Project Resident: Vincent Gaulin
WORK IN THE WOODS from SCARCITY asks,
“IS THIS YOU, WANT?”
A slow play by G. Vincent Gaulin
PUBLIC RECEPTION Saturday, March 26, 6pm - 8:30pm
For more information, follow the daily media feed on Spoke's blog (www.spokechicago.blogspot.com) under Project Resident Blog.
March’s Project Residency WORK IN THE WOODS is act I, scene II in a sprawling “slow play” called IS THIS YOU, WANT? Written, directed, and performed by SCARCITY, a character created by interdisciplinary artist, writer, and performer G. Vincent Gaulin as a personification of the foundational conditions of economics. The first act of the play, POPULATION, is based on a saying handed down by the artist’s grandfather: “Used to, there was just three bears [of Goldilocks and the Three Bears] in the woods, and now the woods are full of them.” This act dramatizes the confounding affect of population growth on the state of politics, and translates large-scale political dynamics into interpersonal, relational dramas between its characters and viewers.
WORK IN THE WOODS is a darkly comical scene. The main character DISCIPLINE BEAR, workshops his BEARbrand, “a lifestyle corporation” with five administrative agencies and six product and service divisions, approaching every corner of life from food to clothing, exercise, occupation, scheduling, and even entertainment. The BEARbrand’s corporate structure aims to ensure comfort and security in the WOODS, as countermovement to ETIQUETTE BEAR’s leaving. At best, DISCIPLINE is an attentive and charismatic young executive. At worst, he’s an exploitative megalomaniacal sentimentalist.
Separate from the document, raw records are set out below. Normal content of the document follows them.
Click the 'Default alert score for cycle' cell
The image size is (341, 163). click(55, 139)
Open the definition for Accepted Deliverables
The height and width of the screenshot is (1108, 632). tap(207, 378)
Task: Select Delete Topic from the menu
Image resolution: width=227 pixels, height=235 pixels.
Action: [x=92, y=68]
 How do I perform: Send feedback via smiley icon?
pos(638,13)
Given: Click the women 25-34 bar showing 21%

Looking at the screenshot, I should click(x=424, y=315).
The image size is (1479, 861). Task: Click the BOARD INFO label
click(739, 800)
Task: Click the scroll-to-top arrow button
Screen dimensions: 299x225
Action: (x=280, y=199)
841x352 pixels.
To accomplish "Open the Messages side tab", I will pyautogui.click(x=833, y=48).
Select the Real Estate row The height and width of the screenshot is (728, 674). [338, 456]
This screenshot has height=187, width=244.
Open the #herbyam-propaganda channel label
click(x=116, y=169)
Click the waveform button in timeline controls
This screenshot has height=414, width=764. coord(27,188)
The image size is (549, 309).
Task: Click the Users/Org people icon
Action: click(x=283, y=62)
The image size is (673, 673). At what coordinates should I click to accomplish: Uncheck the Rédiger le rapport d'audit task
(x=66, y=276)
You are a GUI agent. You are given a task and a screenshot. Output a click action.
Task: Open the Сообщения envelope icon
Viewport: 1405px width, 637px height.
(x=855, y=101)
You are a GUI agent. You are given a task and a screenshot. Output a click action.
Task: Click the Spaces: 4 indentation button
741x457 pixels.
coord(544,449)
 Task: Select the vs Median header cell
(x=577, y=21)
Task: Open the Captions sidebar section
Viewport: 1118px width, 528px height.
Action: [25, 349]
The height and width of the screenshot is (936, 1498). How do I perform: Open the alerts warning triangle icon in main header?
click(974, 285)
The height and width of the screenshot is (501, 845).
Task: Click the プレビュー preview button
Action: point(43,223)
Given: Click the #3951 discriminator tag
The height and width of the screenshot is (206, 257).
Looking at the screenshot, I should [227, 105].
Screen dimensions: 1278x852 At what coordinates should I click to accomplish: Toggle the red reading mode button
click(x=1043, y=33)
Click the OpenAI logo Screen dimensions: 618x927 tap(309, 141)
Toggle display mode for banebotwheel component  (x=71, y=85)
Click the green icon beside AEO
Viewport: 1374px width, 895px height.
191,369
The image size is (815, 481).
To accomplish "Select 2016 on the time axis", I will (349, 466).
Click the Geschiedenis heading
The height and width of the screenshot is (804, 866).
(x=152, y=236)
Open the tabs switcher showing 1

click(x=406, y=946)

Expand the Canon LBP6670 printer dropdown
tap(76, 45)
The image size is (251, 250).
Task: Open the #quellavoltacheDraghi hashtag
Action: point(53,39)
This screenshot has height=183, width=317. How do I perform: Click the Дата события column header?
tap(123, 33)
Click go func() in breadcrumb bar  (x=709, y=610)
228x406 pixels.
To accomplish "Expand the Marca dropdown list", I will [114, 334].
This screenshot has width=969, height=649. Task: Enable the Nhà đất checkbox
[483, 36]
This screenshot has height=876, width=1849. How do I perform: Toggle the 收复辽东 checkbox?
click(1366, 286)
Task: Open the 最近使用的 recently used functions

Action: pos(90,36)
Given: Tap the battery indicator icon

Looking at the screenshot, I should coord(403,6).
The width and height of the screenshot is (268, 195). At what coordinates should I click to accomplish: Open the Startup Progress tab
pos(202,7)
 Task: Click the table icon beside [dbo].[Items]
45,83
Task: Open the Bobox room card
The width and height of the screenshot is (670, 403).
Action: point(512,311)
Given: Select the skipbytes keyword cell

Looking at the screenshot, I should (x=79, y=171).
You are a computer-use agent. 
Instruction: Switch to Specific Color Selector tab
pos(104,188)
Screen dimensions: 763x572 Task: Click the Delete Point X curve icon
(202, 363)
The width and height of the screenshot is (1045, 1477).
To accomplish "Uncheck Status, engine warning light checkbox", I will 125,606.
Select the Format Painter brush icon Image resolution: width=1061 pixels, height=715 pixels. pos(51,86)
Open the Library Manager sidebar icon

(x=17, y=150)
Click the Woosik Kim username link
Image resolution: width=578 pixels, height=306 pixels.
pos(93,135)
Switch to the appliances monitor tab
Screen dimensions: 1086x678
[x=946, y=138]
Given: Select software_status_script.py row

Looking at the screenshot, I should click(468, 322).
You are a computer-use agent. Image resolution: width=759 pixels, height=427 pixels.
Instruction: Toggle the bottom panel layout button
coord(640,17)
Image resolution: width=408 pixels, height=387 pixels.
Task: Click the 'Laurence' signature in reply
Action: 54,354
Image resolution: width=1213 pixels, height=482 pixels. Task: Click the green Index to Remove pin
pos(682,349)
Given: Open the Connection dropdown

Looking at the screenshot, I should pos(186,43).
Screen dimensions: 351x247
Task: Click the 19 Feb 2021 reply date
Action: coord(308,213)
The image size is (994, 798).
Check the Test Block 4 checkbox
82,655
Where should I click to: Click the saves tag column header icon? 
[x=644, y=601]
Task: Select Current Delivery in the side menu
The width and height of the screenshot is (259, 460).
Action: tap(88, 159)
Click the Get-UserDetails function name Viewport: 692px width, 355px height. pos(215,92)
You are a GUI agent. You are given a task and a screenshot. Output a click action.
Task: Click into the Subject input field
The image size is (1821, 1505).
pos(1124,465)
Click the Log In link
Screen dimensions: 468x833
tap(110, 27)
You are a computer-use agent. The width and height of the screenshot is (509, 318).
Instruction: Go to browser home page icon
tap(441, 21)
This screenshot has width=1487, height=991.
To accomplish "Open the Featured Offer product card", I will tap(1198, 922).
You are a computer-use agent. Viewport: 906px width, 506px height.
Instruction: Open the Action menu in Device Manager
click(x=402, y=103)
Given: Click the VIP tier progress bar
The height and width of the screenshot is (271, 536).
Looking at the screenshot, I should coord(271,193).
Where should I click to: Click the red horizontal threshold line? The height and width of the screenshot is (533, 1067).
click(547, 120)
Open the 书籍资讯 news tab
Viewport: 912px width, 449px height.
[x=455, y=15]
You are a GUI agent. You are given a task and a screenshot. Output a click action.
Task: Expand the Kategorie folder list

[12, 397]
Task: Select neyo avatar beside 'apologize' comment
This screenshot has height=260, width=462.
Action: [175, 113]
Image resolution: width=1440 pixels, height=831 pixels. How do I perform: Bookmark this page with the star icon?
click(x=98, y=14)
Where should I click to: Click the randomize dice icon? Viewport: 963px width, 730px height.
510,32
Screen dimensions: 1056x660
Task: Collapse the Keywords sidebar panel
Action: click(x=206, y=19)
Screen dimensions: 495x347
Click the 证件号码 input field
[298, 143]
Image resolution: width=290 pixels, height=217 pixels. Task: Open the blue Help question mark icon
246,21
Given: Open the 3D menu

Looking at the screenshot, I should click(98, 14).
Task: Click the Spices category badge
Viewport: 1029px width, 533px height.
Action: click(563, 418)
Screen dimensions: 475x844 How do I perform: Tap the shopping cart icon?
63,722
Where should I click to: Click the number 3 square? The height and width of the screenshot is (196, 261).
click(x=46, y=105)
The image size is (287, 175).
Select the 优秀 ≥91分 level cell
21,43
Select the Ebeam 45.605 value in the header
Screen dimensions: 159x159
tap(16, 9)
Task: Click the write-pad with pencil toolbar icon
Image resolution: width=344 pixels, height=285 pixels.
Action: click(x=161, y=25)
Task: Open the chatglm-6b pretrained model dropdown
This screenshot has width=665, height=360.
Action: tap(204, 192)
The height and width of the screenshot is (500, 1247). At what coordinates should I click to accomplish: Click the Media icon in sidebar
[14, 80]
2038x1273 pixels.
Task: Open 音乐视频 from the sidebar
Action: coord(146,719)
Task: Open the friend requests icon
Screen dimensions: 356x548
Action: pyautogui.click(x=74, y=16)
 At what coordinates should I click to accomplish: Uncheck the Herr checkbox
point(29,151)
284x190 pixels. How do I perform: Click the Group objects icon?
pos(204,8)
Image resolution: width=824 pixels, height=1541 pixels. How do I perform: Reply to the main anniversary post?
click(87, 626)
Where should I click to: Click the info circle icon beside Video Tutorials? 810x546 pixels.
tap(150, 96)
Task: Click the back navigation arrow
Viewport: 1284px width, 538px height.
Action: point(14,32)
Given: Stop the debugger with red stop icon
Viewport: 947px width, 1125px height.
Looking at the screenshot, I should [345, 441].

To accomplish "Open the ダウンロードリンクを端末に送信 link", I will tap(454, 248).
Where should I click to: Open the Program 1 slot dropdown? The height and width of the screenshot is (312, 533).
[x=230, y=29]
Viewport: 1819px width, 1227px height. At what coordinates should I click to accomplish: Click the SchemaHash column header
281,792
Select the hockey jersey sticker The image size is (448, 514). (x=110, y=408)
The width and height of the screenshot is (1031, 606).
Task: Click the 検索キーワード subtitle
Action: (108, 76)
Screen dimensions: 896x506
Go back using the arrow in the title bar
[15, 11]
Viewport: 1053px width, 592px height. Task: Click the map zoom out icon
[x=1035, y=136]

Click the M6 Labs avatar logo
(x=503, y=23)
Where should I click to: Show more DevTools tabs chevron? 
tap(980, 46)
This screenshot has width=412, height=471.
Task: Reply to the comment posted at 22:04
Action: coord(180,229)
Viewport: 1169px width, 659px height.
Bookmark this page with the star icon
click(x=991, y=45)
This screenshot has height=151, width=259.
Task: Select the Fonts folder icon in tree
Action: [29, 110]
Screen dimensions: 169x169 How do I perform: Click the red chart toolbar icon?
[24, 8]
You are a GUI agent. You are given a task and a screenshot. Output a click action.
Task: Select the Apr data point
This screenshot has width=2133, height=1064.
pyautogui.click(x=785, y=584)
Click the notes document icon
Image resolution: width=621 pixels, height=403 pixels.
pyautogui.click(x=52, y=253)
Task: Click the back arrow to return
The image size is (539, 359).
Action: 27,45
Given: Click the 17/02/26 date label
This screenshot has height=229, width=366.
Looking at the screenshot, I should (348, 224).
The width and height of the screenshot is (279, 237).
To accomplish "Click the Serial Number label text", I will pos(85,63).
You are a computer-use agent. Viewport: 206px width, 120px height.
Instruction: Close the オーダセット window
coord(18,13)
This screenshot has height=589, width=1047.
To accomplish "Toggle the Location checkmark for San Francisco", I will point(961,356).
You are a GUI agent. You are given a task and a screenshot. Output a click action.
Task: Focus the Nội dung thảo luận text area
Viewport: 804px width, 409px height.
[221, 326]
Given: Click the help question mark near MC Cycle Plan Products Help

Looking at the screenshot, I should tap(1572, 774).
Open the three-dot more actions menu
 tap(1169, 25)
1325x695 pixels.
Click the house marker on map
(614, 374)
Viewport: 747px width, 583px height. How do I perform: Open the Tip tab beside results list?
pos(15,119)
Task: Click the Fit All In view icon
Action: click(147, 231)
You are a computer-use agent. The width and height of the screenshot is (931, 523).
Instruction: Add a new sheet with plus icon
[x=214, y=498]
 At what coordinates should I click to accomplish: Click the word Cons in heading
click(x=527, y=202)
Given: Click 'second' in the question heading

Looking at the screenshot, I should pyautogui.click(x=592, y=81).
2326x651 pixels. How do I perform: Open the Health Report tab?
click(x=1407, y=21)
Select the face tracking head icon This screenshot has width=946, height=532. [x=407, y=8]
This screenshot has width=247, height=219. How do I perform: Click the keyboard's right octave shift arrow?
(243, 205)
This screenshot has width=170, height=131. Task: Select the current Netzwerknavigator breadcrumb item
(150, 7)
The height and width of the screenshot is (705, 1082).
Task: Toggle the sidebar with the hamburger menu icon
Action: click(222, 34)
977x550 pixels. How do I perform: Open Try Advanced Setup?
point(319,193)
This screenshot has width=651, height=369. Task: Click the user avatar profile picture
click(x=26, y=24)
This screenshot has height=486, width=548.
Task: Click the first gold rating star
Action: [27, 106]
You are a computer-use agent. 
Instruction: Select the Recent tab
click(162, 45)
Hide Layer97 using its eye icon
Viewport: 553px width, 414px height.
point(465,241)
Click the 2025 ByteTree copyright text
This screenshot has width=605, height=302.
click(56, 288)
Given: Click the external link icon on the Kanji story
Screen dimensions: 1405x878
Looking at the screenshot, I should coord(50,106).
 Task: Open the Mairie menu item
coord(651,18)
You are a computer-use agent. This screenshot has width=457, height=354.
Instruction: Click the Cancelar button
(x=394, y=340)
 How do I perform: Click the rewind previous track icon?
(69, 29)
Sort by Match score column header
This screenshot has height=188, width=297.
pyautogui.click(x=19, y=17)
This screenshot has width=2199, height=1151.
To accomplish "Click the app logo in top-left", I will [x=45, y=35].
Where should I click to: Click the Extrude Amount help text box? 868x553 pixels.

In a tragic confusion of motivations, DISCIPLINE spends a month wrestling with his compulsively cumbersome ultra-bureaucracy under the guise of attending to ETIQUETTE’s increasingly obstructed needs.
Desperate for any sources, the protagonist turns to the viewers of the work, ordinary humans with no experiential knowledge of the WOODS, to help him define and resurface conditions that ultimately have no potential for bolstering his far-reaching romantic project. The drama attempts to portray the dark energy massing in the wake of failing societal conventions like gender roles and dominant ideologies (religious, nationalistic, militaristic, industrial, and progressive), and also the mounting tensions between social “norms” and contemporary efforts to define and orient identities distributed across life’s real conditions, in real time.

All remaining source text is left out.